Pluto didn’t get smaller, science just got pickier.

https://lemmy.world/post/30169077

Pluto didn’t get smaller, science just got pickier. - Lemmy.World

Poor Pluto. One day you’re a planet, the next day you’re a “dwarf with potential.”

Do some leople think Pluto actually got smaller and thats why it’s not a planet?!

I wouldn’t put it past an awful lot of people given the stupidity I see on a daily basis.

Pluto is a strange relic that basically got considered a planet only due to the time and method by which it was observed. It was speculated that the perturbations in Neptune’s orbit indicated there was another body beyond it which everyone naturally assumed to be a planet. Clyde Tombaugh looked in the location where such an object was believed to be and found Pluto. It was assumed that this was indeed the planet in question.

Pluto was the first thing of its kind that was discovered, but it turns out that there are a lot of things in the solar system that are about the size of Pluto or even larger. And Pluto is too small to be the thing that was actually influencing Neptune’s orbit, whatever that may be. We just didn’t observe any more of those planetoid bodies until later. But after doing so, that would require us to either declare there are dozens and dozens of planets or, the slightly more sane avenue, come up with a more specific definition of what a planet actually is, which by necessity also excludes Pluto.

All the hype about is basically just down to people refusing to change what they learned in elementary school. But the thing about science is that it changes and is refined over time as we gain understanding of the universe and how things work. This is what makes science science. Anything less is simply dogma.

The explanation I heard back then was that Pluto wouldn’t qualify as a planet, EXCEPT that it has a moon. I’m not sure why that exception would apply, but it seems it’s no longer good enough.

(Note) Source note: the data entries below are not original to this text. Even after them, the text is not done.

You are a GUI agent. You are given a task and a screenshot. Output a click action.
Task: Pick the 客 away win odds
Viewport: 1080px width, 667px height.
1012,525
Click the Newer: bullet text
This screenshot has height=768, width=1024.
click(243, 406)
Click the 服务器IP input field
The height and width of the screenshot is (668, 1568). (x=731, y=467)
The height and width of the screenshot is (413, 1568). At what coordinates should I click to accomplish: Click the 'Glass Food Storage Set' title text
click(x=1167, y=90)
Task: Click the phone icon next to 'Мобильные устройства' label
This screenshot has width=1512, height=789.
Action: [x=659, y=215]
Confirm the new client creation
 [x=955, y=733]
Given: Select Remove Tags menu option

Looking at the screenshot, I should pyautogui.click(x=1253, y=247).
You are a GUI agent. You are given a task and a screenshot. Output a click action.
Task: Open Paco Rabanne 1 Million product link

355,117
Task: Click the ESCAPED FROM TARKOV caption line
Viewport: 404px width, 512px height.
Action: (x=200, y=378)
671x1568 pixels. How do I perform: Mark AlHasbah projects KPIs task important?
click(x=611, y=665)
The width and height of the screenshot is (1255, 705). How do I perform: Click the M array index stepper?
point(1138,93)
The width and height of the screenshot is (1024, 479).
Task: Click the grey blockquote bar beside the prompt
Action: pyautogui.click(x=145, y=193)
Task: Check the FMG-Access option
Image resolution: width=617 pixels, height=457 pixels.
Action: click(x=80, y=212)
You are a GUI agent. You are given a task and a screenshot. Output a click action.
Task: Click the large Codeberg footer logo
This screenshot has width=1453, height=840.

That was an attempt to preserve the order of planets, but a failed one since there are other non-planets with moons. xkcd.com/3063

The modern definition doesn’t depend on moons. Which is good because not all planets have them.

Planet Definitions

xkcd
Well, there are seven other known sub-planetary bodies (dwarf planets) in the solar system that also have moons: Eris, Haumea, Makemake, Gonggong, Quaoar, Orcus, and Salacia. Eris in particular is larger than Pluto. So then Eris would have to be promoted to being a planet, too. Along with the other six, plus any more we might discover later. At the time of its discovery I don’t think anyone had yet observed that Pluto has a moon, and it wasn’t discovered until even later that Pluto actually has five moons.